So I'm ready to convert my homemade VHS tapes to DVD discs using a video capture card, but have a question. What video capture card or usb/firewire device do you guys recommend? I've searched across PC online stores and couldn't make up my mind! I'm the type who is video/audio quality frenzy, so I have in mind capture devices which still keep a good quality in production. At least something around or under $500.
I also have some PAL ones of when I was a toddler back in France , but the VCR won't matter since I have a Multistandard one, althought I blew the PAL TV! . (I connected my PAL/Secam SNES AV cable to my NTSC-U Nintendo 64, powered it on, BOOM! 15 yr old TV croaks away!)
Have a look at those combined vcr/dvd recorders. as long as you can record from one to another (may require a code being input to disable macrovison) you're in business, and its a lot easier than using a pc.
Thanks, but I was also looking to edit some stuff, like adding titles to like a Happy Birthday clip, or editing sports clips.
Check out one of these: http://ostg.pricegrabber.com/rating_getprodrev.php/product_id=9154006/id_type=M Cyberhome 1600 Dvd recorder I got one of these for $99, works like a charm. Plus after you've recorded your VHS tape you can easily rip the video.
I use an I.O. Data video capture card that is full of some very impressive DSP effects. It can turn a shitty reception TV picture in to a perfect clear one !!! The cards you can buy are either GV-MVP or RX2 RX2W My card cost 19'000 yen which must be about 350 US dollars or there abouts. The card encodes in MPEG 2 at VBR or CBR plus you can change the screen sizes and audio kbps and well as the MPEG 2 mbps. Oh and it has a built in TV tuner making your PC in to a harddrive Video Recorder Yakumo
If you're looking for the highest quality, I'd recommend just a plain (non-MPEG hardware encoding) PCI capture card that will just output uncompressed YUY2 video - this means you'll lose as little quality as possible when editing (not to mention it's a lot easier to edit uncompressed/lossless compressed video than MPEG), and when you're finished filtering/editing/whatever you can just use some free software MPEG-2 encoder like HC or QuEnc - they're amazingly good, and tests have shown that they can equal - or even look better than encoders like CCE which cost a lot of money. And the good thing about the non-MPEG cards is that you don't need to use the shitty software that came with them - there's VirtualDub, VirtualVCR, and a few others, which offer much more flexibility. A card like that will set you back about $50-100 - there's not much difference between them all - all the modern ones use either the Connexant CX2388x or Philips SAA713x chips, and they're pretty equal (only real difference is the Philips one can do PAL-60, though you probably don't need that). I'd recommend spending the money on a big hard disk if you don't already have one, and also if you don't already have one - a high-end S-VHS VCR, as they output s-video - even normal VHS tapes store the video with luma and chroma separately (all normal VHS VCRs only output composite video), so you'll gain some picture quality and minimise colour shimmering and dot crawl and junk.

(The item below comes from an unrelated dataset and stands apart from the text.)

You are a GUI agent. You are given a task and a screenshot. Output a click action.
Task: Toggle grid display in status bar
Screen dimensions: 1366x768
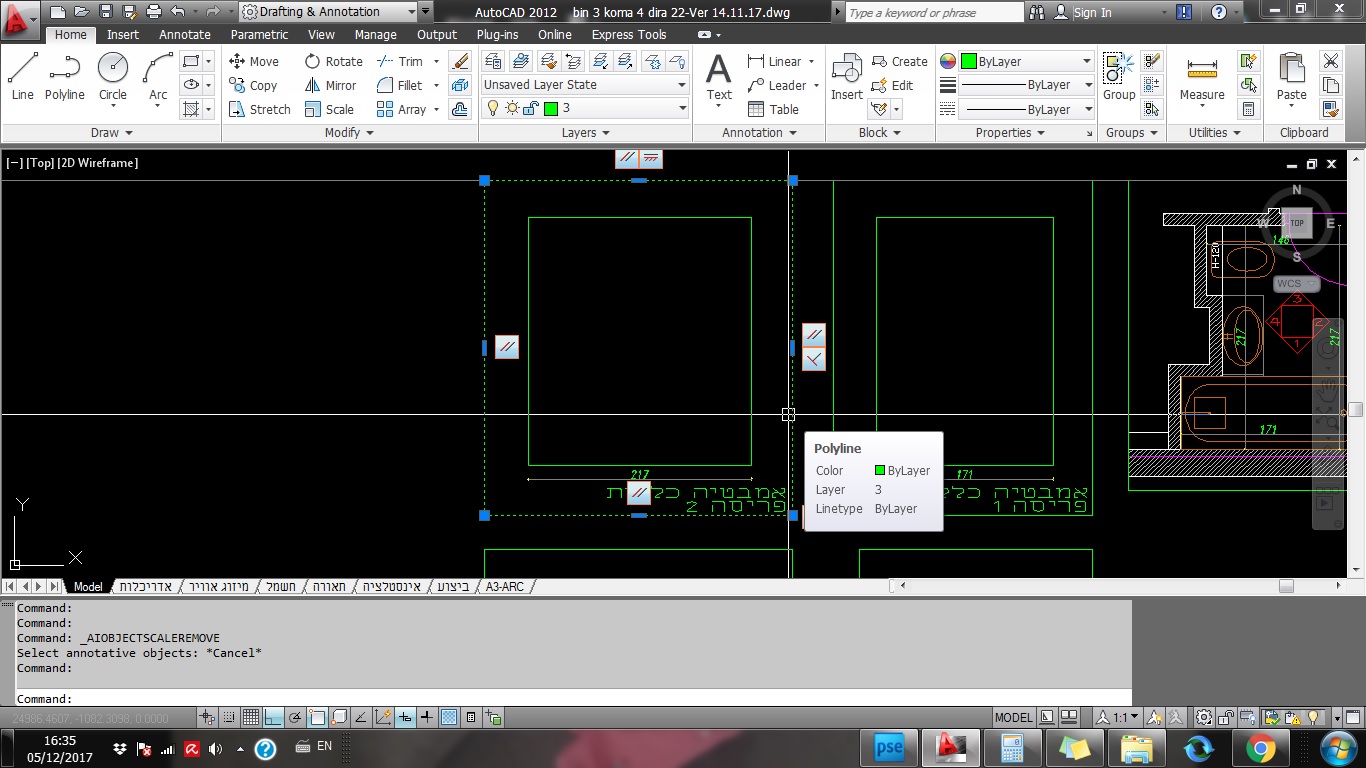pyautogui.click(x=251, y=717)
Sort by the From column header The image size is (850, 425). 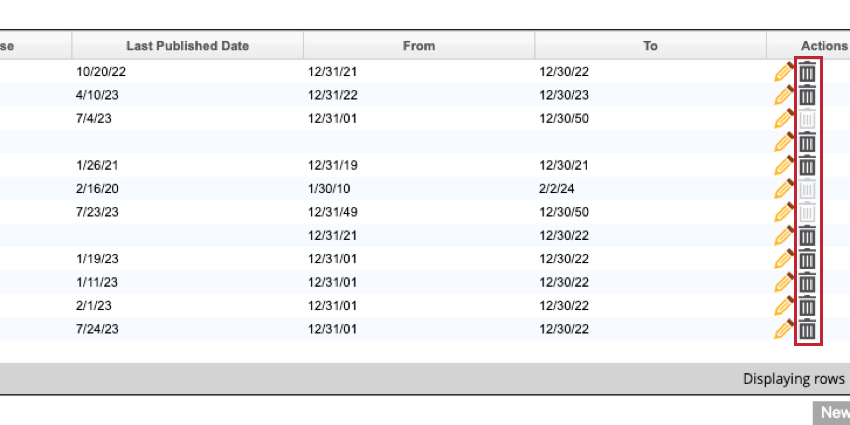pos(418,46)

Zilog Jones has a good idea there but there is one problem. Editing uncompressed video requires a monster of a PC if you want to do it at a decent frame rate. Also with MPEG 2 cards like mine you don't need to use the software that comes with it at all. I use Virtual Dub MOD for editing and some Japanese software called Ulead Video Toolbox for audio dubing (works better than Virtual Dub plus it's real time) and joining MPEG files or what not together ready for burning to DVD via Nero Vision Express. Yakumo
not really, messing around with uncompressed is alot better, specially if you want to apply filters to it,apply filters and stuff and encode to uncompressed, then encode to mpeg2 or mpeg4.
But with a non-MPEG card you can use VirtualDub for the actual capturing too. My Pentium III 933 can play full-size MJPEG (a more-or-less lossless compression codec - similar to DV but higher bitrate with higher quality settings) at full speed no probs. Any decent-specced modern PC made in the last year or two should be able to play Huffyuv (a proper lossless codec, but the bitrate's quite high - still about 2.5 times smaller than uncompressed YUY2 video though!) full speed fine. And both of these codecs will encode fine with no dropped frames when capturing, except in the case of Huffyuv and dodgy old tapes - but any decent PC shouldn't have problems. Only real issue is that you'll need a good amount of HDD space in comparison with MPEG-2.